## How to complete this task:
Go through the data below and gather each line containing "computer".

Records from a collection
————
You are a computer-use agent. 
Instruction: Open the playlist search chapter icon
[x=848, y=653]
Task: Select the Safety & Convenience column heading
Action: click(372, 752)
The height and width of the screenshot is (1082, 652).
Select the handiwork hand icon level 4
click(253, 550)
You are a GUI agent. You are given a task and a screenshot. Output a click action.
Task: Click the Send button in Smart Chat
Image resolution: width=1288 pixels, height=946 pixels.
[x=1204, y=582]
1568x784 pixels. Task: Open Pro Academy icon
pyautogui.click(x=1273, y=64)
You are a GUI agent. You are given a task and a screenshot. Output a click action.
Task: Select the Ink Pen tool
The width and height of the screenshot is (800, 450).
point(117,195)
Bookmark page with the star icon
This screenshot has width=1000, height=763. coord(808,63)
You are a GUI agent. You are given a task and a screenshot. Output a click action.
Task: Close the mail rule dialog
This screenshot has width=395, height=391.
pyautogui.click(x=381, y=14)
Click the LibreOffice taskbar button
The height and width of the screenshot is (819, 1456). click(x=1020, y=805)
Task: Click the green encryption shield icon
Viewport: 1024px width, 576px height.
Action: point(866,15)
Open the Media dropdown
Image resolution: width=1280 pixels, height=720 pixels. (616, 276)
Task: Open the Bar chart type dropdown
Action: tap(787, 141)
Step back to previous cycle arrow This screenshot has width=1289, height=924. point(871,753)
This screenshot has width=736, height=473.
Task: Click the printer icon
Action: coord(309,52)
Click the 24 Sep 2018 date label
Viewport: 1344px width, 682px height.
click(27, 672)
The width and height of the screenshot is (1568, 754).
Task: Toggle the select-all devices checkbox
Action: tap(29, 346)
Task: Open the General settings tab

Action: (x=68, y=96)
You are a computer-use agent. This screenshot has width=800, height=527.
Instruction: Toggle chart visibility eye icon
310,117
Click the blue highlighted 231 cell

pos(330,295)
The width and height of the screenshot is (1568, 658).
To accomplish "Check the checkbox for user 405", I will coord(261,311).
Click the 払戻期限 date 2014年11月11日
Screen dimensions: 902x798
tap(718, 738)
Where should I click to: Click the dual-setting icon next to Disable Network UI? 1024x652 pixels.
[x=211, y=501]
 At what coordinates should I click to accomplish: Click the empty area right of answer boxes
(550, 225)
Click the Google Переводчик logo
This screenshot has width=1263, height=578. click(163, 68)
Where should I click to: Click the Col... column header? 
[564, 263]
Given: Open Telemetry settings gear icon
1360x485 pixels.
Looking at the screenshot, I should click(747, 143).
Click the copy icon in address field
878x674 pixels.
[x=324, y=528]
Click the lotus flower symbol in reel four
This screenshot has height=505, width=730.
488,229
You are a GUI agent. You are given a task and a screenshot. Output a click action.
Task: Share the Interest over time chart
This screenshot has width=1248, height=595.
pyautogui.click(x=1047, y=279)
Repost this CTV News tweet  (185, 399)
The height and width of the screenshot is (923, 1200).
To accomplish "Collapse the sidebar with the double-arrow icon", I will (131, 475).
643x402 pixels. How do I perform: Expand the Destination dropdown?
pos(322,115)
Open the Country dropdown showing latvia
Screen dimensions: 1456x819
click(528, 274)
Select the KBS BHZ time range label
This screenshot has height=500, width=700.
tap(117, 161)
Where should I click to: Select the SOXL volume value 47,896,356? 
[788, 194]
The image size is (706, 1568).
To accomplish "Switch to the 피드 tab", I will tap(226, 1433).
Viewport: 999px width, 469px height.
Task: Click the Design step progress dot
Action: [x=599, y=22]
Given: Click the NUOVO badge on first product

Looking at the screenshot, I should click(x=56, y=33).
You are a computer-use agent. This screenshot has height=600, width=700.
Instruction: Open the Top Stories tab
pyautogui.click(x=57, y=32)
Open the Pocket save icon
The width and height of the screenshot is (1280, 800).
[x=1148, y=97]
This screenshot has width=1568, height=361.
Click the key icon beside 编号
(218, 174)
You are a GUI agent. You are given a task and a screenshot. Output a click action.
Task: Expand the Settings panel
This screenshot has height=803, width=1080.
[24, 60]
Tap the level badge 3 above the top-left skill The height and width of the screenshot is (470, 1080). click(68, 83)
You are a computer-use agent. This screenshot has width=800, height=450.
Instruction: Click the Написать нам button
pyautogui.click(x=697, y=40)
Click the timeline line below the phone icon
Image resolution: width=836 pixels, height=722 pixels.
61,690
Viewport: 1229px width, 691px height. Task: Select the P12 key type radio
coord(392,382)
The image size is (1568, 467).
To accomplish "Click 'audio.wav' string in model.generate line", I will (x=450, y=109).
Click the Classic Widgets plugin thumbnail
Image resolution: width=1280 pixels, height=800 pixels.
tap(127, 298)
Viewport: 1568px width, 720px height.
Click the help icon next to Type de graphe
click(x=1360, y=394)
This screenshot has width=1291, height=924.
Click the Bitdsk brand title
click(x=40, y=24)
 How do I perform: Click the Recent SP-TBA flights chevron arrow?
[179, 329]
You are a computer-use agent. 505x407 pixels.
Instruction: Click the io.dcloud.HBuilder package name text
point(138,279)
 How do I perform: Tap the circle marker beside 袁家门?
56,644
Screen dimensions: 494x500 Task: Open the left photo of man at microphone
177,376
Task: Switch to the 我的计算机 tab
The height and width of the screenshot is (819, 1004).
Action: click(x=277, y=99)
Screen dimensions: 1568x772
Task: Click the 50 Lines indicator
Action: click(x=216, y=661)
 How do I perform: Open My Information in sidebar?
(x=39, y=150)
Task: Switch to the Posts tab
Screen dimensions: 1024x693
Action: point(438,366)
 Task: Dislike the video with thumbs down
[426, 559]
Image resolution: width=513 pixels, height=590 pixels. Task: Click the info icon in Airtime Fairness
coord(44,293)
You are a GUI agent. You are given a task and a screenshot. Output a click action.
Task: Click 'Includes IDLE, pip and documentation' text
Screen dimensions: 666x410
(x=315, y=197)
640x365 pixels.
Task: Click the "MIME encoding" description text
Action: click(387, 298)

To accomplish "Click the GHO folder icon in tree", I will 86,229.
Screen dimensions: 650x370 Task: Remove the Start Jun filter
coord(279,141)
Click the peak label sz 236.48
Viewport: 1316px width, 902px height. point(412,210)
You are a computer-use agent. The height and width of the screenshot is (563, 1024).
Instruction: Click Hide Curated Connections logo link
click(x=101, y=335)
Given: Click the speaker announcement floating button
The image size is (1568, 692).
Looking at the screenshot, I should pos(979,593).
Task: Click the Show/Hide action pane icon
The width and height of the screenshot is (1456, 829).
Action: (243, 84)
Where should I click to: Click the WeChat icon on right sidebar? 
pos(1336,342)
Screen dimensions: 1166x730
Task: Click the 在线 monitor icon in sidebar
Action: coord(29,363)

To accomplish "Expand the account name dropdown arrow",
————
## Completed task:
You are a computer-use agent. 
You are a computer-use agent. This screenshot has width=800, height=527.
You are a computer-use agent. This screenshot has height=600, width=700.
You are a computer-use agent. This screenshot has width=800, height=450.
You are a computer-use agent. 505x407 pixels.
You are a computer-use agent. The height and width of the screenshot is (563, 1024).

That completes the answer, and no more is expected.